Entries taken from a collection

------------------------------------------------------------------------

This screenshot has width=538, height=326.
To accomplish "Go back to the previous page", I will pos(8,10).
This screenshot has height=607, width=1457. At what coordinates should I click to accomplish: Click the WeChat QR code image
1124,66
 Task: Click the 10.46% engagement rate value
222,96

------------------------------------------------------------------------

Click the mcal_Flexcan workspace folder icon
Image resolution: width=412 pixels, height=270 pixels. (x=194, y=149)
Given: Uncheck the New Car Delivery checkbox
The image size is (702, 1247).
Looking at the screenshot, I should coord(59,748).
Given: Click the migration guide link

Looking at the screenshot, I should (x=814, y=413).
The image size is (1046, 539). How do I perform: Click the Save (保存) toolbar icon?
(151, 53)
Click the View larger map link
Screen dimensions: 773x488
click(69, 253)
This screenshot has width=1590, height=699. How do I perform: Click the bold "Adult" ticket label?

------------------------------------------------------------------------

▶ Exercise directions
The lines above starting at the one that contains "The image size is (702, 1247)." and ending at the one that contains "This screenshot has width=1590, height=699." must be transcribed exactly, and no other lines may appear.

▶ Finished task
The image size is (702, 1247).
Looking at the screenshot, I should coord(59,748).
Given: Click the migration guide link

Looking at the screenshot, I should (x=814, y=413).
The image size is (1046, 539). How do I perform: Click the Save (保存) toolbar icon?
(151, 53)
Click the View larger map link
Screen dimensions: 773x488
click(69, 253)
This screenshot has width=1590, height=699. How do I perform: Click the bold "Adult" ticket label?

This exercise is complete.